Copy the stretch of the records below from the line containing "What do you see at coordinates (657, 25)" through the line containing "y2-tick-label: 40 is", character for character, with nothing else.

Start of Block

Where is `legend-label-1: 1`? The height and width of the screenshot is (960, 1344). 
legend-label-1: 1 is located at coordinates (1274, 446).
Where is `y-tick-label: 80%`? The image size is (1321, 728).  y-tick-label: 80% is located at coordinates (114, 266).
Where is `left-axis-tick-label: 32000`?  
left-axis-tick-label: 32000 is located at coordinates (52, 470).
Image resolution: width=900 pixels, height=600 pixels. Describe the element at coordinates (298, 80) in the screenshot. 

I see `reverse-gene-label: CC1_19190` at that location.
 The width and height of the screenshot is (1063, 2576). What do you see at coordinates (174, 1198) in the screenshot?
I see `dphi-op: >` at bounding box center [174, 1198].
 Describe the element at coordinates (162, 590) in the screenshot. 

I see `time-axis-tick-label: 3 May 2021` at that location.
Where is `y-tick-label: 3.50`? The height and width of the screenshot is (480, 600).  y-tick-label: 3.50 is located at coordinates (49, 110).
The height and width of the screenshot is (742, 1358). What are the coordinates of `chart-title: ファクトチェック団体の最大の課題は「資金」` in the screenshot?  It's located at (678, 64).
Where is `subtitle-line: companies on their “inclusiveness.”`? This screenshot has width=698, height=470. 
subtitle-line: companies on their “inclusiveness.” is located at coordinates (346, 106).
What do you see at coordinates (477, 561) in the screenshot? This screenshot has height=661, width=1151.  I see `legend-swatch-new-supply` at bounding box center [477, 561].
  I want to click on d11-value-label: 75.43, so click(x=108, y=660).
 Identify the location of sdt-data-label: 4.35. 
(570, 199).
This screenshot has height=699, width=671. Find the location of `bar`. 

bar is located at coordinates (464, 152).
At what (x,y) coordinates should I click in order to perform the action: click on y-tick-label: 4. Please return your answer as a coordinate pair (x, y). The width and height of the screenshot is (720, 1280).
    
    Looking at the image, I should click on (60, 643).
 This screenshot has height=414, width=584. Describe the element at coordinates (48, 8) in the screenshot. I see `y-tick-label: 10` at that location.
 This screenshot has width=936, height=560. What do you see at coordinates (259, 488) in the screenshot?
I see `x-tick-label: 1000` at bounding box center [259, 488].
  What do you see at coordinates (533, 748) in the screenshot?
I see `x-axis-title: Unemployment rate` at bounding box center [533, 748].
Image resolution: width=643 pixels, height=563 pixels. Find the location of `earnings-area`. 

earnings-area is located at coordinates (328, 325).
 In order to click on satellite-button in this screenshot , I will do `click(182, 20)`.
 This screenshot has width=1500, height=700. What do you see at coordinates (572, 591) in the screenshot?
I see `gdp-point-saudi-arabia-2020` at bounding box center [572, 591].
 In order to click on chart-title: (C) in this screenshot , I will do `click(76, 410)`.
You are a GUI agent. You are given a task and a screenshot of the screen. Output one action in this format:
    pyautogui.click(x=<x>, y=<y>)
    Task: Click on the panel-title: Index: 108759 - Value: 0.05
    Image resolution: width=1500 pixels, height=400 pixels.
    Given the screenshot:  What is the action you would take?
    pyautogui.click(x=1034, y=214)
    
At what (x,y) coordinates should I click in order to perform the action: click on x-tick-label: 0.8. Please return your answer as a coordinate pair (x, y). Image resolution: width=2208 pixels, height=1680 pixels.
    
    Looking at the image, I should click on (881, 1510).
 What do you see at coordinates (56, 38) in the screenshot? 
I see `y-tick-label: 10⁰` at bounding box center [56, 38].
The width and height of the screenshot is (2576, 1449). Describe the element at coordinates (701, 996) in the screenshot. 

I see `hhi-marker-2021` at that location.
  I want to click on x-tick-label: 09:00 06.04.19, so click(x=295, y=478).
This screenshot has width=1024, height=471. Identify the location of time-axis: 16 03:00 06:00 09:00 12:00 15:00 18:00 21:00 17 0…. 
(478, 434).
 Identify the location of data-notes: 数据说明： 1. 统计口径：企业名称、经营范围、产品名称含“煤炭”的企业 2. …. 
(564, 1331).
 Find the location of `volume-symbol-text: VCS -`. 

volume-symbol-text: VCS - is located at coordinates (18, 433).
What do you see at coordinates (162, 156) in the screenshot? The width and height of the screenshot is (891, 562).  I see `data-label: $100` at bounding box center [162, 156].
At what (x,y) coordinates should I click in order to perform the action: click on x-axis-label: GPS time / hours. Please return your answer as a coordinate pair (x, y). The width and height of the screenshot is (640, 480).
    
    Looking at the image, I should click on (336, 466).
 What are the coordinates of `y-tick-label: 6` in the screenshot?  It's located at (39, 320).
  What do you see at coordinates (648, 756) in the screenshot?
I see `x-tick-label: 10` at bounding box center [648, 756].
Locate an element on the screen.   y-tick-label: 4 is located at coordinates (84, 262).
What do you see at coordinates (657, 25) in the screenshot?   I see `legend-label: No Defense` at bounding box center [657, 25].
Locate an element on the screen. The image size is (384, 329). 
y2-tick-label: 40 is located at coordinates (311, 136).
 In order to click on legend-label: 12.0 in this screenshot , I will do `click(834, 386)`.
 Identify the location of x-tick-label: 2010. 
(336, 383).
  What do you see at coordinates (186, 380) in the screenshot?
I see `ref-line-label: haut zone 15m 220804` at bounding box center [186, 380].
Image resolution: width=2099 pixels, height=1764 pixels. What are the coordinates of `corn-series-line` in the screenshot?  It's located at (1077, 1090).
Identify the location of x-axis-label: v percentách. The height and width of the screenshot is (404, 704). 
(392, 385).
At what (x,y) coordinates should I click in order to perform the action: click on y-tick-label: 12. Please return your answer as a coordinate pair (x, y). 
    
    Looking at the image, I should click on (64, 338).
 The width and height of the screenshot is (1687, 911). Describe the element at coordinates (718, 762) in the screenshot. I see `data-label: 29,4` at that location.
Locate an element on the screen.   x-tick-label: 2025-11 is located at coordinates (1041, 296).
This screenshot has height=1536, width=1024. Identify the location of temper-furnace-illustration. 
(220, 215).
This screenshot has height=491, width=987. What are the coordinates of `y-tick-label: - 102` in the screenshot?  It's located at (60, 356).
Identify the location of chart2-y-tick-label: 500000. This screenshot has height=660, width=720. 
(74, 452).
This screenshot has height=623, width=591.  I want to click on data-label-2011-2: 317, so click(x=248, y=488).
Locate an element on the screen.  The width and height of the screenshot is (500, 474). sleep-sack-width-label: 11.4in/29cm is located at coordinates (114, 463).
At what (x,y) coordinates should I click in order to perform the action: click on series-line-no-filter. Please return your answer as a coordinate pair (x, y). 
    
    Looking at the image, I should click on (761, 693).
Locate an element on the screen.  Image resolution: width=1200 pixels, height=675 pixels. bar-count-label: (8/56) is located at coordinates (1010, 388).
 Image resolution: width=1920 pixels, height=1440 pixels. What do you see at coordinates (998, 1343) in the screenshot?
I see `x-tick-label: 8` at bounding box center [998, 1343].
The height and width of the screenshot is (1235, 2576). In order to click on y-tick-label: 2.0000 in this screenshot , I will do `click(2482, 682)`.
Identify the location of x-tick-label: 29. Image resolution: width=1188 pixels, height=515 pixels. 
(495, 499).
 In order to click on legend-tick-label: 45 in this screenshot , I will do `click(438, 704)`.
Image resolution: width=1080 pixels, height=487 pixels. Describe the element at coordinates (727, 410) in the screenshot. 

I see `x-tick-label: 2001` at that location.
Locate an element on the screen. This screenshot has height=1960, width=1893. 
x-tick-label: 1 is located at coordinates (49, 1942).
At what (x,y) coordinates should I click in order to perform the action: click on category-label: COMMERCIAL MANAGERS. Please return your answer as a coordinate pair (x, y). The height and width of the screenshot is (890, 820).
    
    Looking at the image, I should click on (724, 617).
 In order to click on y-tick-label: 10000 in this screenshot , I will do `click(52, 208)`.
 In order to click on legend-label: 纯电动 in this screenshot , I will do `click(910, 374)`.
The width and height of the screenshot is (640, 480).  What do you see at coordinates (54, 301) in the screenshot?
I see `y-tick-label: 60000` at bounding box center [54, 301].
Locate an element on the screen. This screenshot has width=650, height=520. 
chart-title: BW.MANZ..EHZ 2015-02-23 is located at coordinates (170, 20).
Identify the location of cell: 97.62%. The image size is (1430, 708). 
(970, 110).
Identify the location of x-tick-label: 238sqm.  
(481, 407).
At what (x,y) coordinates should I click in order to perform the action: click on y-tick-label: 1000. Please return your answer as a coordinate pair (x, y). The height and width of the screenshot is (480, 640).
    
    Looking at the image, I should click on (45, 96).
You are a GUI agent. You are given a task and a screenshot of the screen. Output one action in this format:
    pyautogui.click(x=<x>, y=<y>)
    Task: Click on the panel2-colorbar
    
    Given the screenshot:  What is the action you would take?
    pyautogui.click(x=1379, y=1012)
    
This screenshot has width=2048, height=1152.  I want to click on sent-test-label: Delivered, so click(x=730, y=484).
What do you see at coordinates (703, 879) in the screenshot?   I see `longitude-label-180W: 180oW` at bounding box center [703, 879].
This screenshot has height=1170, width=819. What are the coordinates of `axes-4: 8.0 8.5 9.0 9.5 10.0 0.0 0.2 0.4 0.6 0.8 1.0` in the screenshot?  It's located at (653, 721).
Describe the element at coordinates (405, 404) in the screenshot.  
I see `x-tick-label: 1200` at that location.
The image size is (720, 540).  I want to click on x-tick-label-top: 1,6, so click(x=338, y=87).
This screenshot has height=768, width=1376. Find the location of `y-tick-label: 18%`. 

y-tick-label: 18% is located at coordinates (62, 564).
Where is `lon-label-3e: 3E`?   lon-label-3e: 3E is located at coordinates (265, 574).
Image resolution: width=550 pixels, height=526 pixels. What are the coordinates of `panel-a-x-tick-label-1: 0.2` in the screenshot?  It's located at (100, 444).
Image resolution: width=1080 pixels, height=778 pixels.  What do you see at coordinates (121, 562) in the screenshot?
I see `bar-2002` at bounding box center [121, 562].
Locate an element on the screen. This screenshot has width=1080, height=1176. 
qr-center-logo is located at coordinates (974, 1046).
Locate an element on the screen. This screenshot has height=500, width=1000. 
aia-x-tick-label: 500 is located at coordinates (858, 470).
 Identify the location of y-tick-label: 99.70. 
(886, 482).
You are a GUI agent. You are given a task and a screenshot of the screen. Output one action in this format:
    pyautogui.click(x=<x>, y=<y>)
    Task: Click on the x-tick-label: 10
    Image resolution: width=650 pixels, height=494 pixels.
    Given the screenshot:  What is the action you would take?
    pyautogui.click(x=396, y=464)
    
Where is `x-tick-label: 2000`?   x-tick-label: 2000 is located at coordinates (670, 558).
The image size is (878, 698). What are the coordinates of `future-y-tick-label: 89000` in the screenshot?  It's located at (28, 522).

End of Block

**The answer**
What do you see at coordinates (657, 25) in the screenshot?   I see `legend-label: No Defense` at bounding box center [657, 25].
Locate an element on the screen. The image size is (384, 329). 
y2-tick-label: 40 is located at coordinates (311, 136).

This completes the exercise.